Data under study:
· · · · ·

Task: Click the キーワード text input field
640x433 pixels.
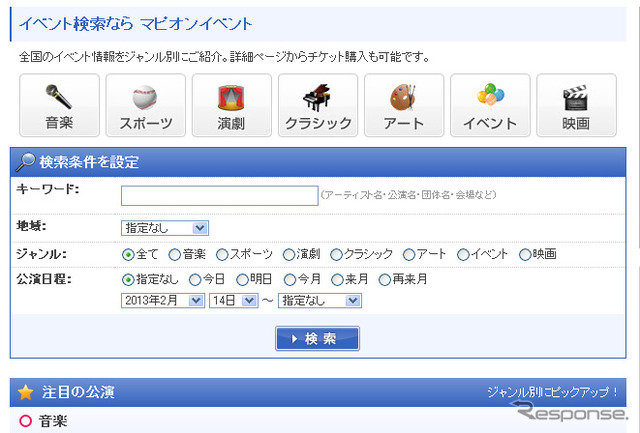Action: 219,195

· · · · ·

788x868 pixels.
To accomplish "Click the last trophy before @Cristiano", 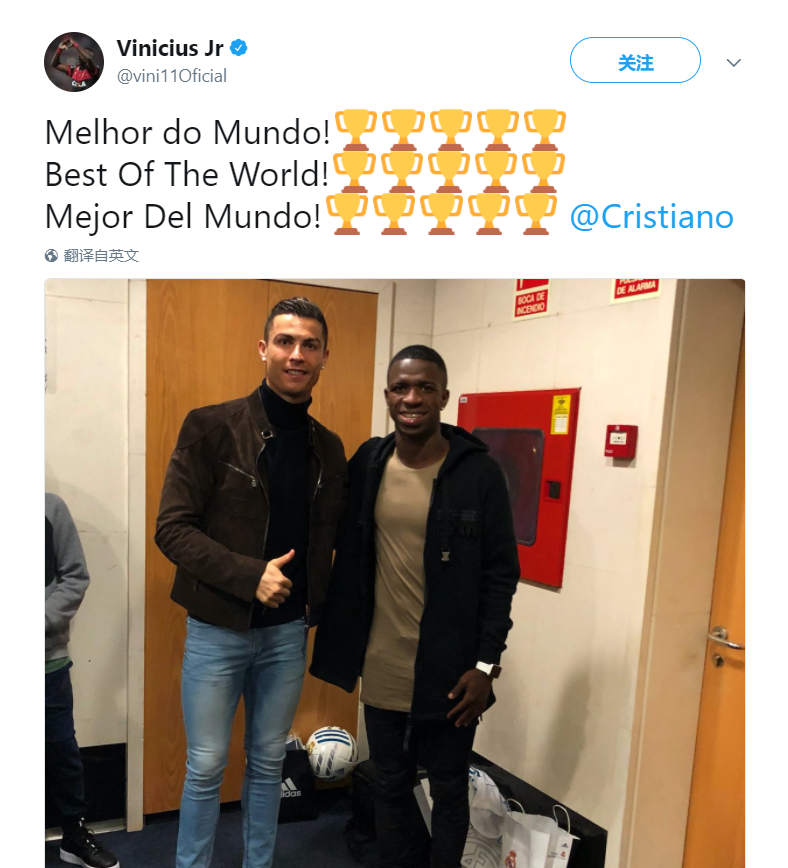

· · · · ·

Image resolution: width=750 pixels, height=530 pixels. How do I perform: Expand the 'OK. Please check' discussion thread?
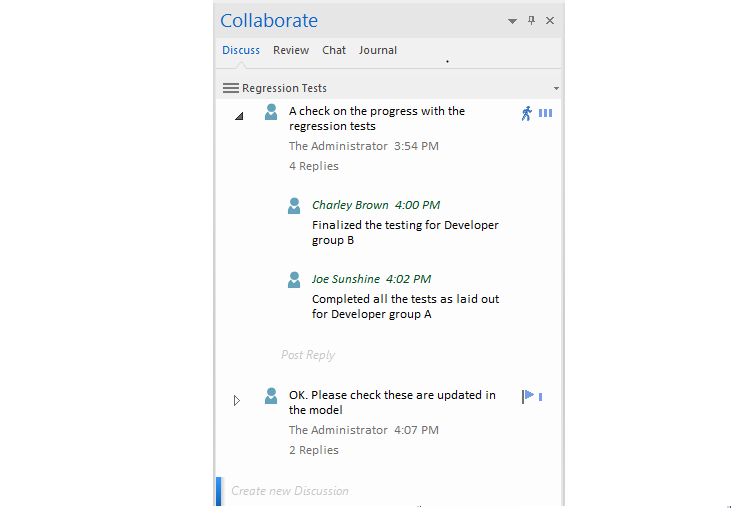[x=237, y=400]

· · · · ·

Without the pictures, set down the lines above from the line with "788x868 pixels." up to and including the line with "the last trophy" exactly as they stand.

Result:
788x868 pixels.
To accomplish "Click the last trophy before @Cristiano", 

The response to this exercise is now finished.